Pet coke transport workers vote to join ILWU

jba_truck_6JBA Transport workers who haul petroleum coke from California oil refineries to storage facilities and docks voted overwhelmingly to join the ILWU on September 1.

Teamster-company deal rejected

In the same vote, workers soundly rejected a representation bid from the Teamsters Union that managed to win only 2 votes from the 23 JBA employees, despite aggressive campaigning that came with obvious management support.

“We wanted a strong, independent union that would give us a voice – not a union that was already in bed with the company,” said longtime JBA driver Humberto Alvarez.

Nearly all the drivers work out of JBA’s headquarters in Wilmington, CA. Two drivers who service Bay Area refineries are based in Pittsburgh, CA.

Performing a vital task

The JBA workers perform a vital task by removing petroleum coke – a by-product of the oil-refining process that constantly accumulates inside refineries when crude oil is “cracked” into a wide range of products, from gasoline and other fuels to tar for paving roads.

A different kind of Coke

Petroleum coke is a hard, grey material that contains much more carbon than coal. JBA drivers haul away this “pet coke” using a fleet of 29 tractors and 75 double-trailers that deliver the material to different facilities – including the massive Oxbow terminal on Pier G at the Port of Long Beach which is staffed by ILWU members. The Oxbow workers store and manage millions of tons of coke each year that is eventually loaded by longshore workers onto bulk carrier vessels heading for Asia where most of the carbon-rich material is burned to fuel power plants and cement kilns, or used as a critical additive for making iron and steel.

Supply chain support

A group of 58 Oxbow workers went through their own struggle to join the ILWU back in 2005 when they voted to join Local 13’s Allied Division. Since then they have successfully negotiated contracts with Oxbow – privately owned by billionaire William Koch who controls much of America’s pet coke industry.

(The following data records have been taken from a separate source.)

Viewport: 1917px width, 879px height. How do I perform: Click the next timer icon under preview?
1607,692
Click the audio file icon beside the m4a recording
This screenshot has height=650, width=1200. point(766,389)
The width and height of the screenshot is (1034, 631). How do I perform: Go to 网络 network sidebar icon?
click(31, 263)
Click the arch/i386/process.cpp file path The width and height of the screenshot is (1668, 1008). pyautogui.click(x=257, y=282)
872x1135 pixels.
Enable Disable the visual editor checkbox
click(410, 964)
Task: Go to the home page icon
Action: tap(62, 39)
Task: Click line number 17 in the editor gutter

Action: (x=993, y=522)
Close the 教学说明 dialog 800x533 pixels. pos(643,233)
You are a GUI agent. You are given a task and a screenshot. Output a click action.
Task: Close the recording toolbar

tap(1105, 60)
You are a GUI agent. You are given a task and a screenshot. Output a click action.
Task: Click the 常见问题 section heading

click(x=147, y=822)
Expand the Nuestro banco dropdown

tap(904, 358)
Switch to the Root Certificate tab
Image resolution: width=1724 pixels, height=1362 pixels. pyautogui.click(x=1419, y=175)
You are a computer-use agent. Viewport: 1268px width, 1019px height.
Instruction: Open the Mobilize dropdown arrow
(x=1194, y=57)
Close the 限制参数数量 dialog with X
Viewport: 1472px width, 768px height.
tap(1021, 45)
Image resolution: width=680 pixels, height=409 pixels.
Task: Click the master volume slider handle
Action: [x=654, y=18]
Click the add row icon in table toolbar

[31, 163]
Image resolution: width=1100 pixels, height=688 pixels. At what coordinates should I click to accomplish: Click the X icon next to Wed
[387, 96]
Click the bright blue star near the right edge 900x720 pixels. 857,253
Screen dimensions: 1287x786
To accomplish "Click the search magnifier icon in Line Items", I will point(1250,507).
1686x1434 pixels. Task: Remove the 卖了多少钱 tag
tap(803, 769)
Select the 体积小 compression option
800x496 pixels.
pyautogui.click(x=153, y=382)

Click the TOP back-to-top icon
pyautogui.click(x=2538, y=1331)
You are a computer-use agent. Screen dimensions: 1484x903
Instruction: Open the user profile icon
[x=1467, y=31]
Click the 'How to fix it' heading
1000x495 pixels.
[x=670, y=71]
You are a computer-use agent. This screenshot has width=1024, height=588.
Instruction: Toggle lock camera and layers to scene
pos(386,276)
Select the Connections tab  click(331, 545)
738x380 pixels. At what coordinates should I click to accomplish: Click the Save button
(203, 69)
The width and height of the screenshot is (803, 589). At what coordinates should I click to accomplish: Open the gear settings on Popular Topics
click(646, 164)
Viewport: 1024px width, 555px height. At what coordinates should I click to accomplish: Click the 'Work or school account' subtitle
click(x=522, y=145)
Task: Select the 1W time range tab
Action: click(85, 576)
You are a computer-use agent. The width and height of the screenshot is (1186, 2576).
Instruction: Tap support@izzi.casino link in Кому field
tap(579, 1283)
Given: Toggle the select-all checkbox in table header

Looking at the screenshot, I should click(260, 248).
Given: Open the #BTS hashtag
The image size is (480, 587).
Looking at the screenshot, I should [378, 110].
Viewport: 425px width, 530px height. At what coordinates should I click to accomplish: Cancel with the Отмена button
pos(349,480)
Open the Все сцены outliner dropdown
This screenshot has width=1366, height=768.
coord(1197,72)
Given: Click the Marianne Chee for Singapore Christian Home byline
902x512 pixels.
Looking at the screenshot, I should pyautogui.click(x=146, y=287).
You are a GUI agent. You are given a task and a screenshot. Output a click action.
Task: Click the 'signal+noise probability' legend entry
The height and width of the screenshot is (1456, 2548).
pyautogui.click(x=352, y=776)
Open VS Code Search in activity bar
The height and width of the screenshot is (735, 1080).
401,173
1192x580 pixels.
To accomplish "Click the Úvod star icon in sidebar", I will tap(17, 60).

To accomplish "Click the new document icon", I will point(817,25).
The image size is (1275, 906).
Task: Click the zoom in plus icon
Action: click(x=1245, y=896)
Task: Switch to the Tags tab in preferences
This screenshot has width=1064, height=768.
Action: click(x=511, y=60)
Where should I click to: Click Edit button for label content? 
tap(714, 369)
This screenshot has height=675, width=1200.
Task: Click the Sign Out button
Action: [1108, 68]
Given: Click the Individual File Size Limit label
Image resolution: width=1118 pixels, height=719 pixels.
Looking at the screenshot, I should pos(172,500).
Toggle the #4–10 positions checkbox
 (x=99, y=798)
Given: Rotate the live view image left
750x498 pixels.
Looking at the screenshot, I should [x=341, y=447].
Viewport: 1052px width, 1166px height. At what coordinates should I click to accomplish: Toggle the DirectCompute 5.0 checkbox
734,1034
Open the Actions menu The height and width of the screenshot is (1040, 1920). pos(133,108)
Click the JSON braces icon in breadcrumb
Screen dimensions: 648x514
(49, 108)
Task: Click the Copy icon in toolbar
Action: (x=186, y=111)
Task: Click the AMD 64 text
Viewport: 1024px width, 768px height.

Solidarity makes a difference

“We already knew the guys at JBA because they come here all the time,” said Steve Cannon who’s worked at Oxbow for more than a decade. “It was natural for us to help them out because we were once in their shoes, before we organized to join the ILWU.”

JBA workers responded positively to advice from Oxbow workers. “They told us what to expect from management when it was crunch time just before the vote, and their predictions were 100% accurate,” said JBA driver Humberto Alvarez.

Begging for one more chance

One of the predictions was an 11th hour appeal by management for “just one more chance to make things right.” Such pleas are common anti-union tactics that management uses to sway workers in the final days on a union organizing campaign – usually with an emotional appeal, often include “tears” shed by sobbing executives who appears sincere, full of remorse for past “mistakes,” willing to “listen” and offering heartfelt promises to “make things right” – if the union isn’t involved.

Not fooled by tears

With workers primed to expect just such a performance, few were fooled when JBA official met with workers to beg for “one more chance” without the ILWU. Instead of falling for the tearful routine, JBA workers stuck with their plan and voted overwhelmingly to join the ILWU.

No to the company union

A simultaneous bid by the Teamsters Union to win the union election fizzled badly despite a show featuring big Teamster trucks with giant billboards, lots of Teamster jackets and dozens of flyers. The cozy relationship between company managers who invited the Teamsters to get involved after workers expressed support for the ILWU, doomed that effort in the eyes of most workers.

“It was obvious to everyone that the Teamsters were the company’s union, and we didn’t want that,” said JBA driver John Soto.

Getting a good contract

“Now it’s all about helping these workers get a good first contract,” said ILWU Vice President (Mainland) Ray Familathe, who oversees the ILWU’s organizing campaigns. Familathe complimented the workers for their unity and determination to join the ILWU, despite many obstacles that were thrown into their path.

“It’s always a struggle to get this far, but these guys pulled together and got it done,” he said. Familathe noted that JBA has provided transportation services to the petroleum industry for over 30 years, and said their parent company, Bragg, is a successful operation with union contracts that cover many employees.

“Everyone at our end is prepared and ready to do their part, so we’re looking forward to negotiating a faircontract with JBA,” said Familathe.

Issues of concern

Some of the concerns that led JBA drivers to join the ILWU include a lack of respect, scheduling problems, unfair work distribution, long and sometime unpaid wait times, and the use of independent subcontractors.

“There are problems at JBA that need to be fixed, but all of us feel better now that we have a union,” said Angel Jauregui. “Having support from ILWU union brothers at Oxbow and others around the harbor area is really important to us. We’re glad to be part of the ILWU.”